■ **ASSIGNED TASK**: Write out all the data again, exactly as shown.
── RAW DATA ──
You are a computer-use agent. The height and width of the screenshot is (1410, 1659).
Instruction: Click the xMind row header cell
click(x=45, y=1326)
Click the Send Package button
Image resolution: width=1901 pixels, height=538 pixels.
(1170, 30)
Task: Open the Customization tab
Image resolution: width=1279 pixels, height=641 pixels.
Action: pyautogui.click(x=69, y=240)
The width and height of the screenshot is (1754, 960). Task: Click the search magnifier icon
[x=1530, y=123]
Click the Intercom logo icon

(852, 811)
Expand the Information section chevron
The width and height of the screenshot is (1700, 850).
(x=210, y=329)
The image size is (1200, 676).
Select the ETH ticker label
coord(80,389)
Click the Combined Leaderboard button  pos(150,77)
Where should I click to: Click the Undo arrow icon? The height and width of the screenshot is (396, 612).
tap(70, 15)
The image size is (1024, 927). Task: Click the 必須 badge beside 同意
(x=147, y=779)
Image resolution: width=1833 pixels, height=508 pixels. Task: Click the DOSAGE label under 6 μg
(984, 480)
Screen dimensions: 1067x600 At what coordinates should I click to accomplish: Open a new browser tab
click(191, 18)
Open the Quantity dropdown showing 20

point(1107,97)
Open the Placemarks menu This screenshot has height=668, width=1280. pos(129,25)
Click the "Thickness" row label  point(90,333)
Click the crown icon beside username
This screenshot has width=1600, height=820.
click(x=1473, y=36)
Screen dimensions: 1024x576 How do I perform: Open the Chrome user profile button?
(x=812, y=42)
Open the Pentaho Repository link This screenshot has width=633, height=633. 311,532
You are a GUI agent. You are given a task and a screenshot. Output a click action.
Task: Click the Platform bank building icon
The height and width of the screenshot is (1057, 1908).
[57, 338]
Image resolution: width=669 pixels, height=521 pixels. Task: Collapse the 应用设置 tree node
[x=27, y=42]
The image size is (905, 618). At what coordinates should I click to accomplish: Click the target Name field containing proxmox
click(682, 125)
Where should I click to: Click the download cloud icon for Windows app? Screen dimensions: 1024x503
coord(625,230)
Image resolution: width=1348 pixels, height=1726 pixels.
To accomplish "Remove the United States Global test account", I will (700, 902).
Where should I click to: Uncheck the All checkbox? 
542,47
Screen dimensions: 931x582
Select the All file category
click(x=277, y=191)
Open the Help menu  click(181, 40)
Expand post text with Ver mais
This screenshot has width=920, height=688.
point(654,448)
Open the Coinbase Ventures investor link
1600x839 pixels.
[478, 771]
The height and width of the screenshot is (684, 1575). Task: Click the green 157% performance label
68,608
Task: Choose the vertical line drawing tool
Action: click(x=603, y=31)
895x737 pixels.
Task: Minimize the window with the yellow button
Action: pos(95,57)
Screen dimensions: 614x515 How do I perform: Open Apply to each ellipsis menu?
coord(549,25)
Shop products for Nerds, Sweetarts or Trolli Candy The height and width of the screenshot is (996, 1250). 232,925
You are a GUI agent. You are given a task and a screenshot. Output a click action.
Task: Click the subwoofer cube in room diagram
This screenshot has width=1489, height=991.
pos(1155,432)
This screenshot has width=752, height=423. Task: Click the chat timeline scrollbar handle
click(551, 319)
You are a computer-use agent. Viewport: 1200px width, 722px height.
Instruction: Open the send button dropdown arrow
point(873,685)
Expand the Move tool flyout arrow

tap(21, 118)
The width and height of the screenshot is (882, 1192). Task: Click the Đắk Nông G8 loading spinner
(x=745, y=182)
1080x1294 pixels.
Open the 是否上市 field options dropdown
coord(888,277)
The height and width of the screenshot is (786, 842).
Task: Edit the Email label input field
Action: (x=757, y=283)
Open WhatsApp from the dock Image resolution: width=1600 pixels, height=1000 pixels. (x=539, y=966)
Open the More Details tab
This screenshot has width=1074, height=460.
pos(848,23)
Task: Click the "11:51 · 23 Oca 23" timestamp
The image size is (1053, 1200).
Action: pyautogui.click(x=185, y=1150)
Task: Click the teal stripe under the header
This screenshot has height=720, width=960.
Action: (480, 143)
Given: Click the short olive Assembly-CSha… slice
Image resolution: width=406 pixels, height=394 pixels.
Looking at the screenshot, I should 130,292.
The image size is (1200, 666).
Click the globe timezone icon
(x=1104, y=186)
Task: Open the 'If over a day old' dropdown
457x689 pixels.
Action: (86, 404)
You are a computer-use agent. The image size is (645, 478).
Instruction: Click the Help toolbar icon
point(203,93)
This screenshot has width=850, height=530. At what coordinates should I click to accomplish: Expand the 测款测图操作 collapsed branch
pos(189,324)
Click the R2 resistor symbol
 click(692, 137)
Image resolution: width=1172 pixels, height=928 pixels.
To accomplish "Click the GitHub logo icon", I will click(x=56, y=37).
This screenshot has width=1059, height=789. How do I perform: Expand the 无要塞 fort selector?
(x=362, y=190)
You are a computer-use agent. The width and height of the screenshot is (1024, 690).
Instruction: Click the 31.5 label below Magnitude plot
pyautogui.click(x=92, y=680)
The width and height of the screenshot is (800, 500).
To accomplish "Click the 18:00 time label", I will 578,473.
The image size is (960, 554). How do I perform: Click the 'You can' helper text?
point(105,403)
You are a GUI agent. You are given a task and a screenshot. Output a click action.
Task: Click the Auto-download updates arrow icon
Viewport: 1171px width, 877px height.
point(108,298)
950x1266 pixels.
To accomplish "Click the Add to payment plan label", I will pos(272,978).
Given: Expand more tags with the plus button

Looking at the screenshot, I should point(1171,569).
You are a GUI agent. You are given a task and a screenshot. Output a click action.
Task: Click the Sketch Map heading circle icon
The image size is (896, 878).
───
■ **YOUR RESPONSE**:
You are a computer-use agent. The height and width of the screenshot is (1410, 1659).
Instruction: Click the xMind row header cell
click(x=45, y=1326)
Click the Send Package button
Image resolution: width=1901 pixels, height=538 pixels.
(1170, 30)
Task: Open the Customization tab
Image resolution: width=1279 pixels, height=641 pixels.
Action: pyautogui.click(x=69, y=240)
The width and height of the screenshot is (1754, 960). Task: Click the search magnifier icon
[x=1530, y=123]
Click the Intercom logo icon

(852, 811)
Expand the Information section chevron
The width and height of the screenshot is (1700, 850).
(x=210, y=329)
The image size is (1200, 676).
Select the ETH ticker label
coord(80,389)
Click the Combined Leaderboard button  pos(150,77)
Where should I click to: Click the Undo arrow icon? The height and width of the screenshot is (396, 612).
tap(70, 15)
The image size is (1024, 927). Task: Click the 必須 badge beside 同意
(x=147, y=779)
Image resolution: width=1833 pixels, height=508 pixels. Task: Click the DOSAGE label under 6 μg
(984, 480)
Screen dimensions: 1067x600 At what coordinates should I click to accomplish: Open a new browser tab
click(191, 18)
Open the Quantity dropdown showing 20

point(1107,97)
Open the Placemarks menu This screenshot has height=668, width=1280. pos(129,25)
Click the "Thickness" row label  point(90,333)
Click the crown icon beside username
This screenshot has width=1600, height=820.
click(x=1473, y=36)
Screen dimensions: 1024x576 How do I perform: Open the Chrome user profile button?
(x=812, y=42)
Open the Pentaho Repository link This screenshot has width=633, height=633. 311,532
You are a GUI agent. You are given a task and a screenshot. Output a click action.
Task: Click the Platform bank building icon
The height and width of the screenshot is (1057, 1908).
[57, 338]
Image resolution: width=669 pixels, height=521 pixels. Task: Collapse the 应用设置 tree node
[x=27, y=42]
The image size is (905, 618). At what coordinates should I click to accomplish: Click the target Name field containing proxmox
click(682, 125)
Where should I click to: Click the download cloud icon for Windows app? Screen dimensions: 1024x503
coord(625,230)
Image resolution: width=1348 pixels, height=1726 pixels.
To accomplish "Remove the United States Global test account", I will (700, 902).
Where should I click to: Uncheck the All checkbox? 
542,47
Screen dimensions: 931x582
Select the All file category
click(x=277, y=191)
Open the Help menu  click(181, 40)
Expand post text with Ver mais
This screenshot has width=920, height=688.
point(654,448)
Open the Coinbase Ventures investor link
1600x839 pixels.
[478, 771]
The height and width of the screenshot is (684, 1575). Task: Click the green 157% performance label
68,608
Task: Choose the vertical line drawing tool
Action: click(x=603, y=31)
895x737 pixels.
Task: Minimize the window with the yellow button
Action: pos(95,57)
Screen dimensions: 614x515 How do I perform: Open Apply to each ellipsis menu?
coord(549,25)
Shop products for Nerds, Sweetarts or Trolli Candy The height and width of the screenshot is (996, 1250). 232,925
You are a GUI agent. You are given a task and a screenshot. Output a click action.
Task: Click the subwoofer cube in room diagram
This screenshot has width=1489, height=991.
pos(1155,432)
This screenshot has width=752, height=423. Task: Click the chat timeline scrollbar handle
click(551, 319)
You are a computer-use agent. Viewport: 1200px width, 722px height.
Instruction: Open the send button dropdown arrow
point(873,685)
Expand the Move tool flyout arrow

tap(21, 118)
The width and height of the screenshot is (882, 1192). Task: Click the Đắk Nông G8 loading spinner
(x=745, y=182)
1080x1294 pixels.
Open the 是否上市 field options dropdown
coord(888,277)
The height and width of the screenshot is (786, 842).
Task: Edit the Email label input field
Action: (x=757, y=283)
Open WhatsApp from the dock Image resolution: width=1600 pixels, height=1000 pixels. (x=539, y=966)
Open the More Details tab
This screenshot has width=1074, height=460.
pos(848,23)
Task: Click the "11:51 · 23 Oca 23" timestamp
The image size is (1053, 1200).
Action: pyautogui.click(x=185, y=1150)
Task: Click the teal stripe under the header
This screenshot has height=720, width=960.
Action: (480, 143)
Given: Click the short olive Assembly-CSha… slice
Image resolution: width=406 pixels, height=394 pixels.
Looking at the screenshot, I should 130,292.
The image size is (1200, 666).
Click the globe timezone icon
(x=1104, y=186)
Task: Open the 'If over a day old' dropdown
457x689 pixels.
Action: (86, 404)
You are a computer-use agent. The image size is (645, 478).
Instruction: Click the Help toolbar icon
point(203,93)
This screenshot has width=850, height=530. At what coordinates should I click to accomplish: Expand the 测款测图操作 collapsed branch
pos(189,324)
Click the R2 resistor symbol
 click(692, 137)
Image resolution: width=1172 pixels, height=928 pixels.
To accomplish "Click the GitHub logo icon", I will click(x=56, y=37).
This screenshot has width=1059, height=789. How do I perform: Expand the 无要塞 fort selector?
(x=362, y=190)
You are a computer-use agent. The width and height of the screenshot is (1024, 690).
Instruction: Click the 31.5 label below Magnitude plot
pyautogui.click(x=92, y=680)
The width and height of the screenshot is (800, 500).
To accomplish "Click the 18:00 time label", I will 578,473.
The image size is (960, 554). How do I perform: Click the 'You can' helper text?
point(105,403)
You are a GUI agent. You are given a task and a screenshot. Output a click action.
Task: Click the Auto-download updates arrow icon
Viewport: 1171px width, 877px height.
point(108,298)
950x1266 pixels.
To accomplish "Click the Add to payment plan label", I will pos(272,978).
Given: Expand more tags with the plus button

Looking at the screenshot, I should point(1171,569).
You are a GUI agent. You are given a task and a screenshot. Output a click action.
Task: Click the Sketch Map heading circle icon
The image size is (896, 878).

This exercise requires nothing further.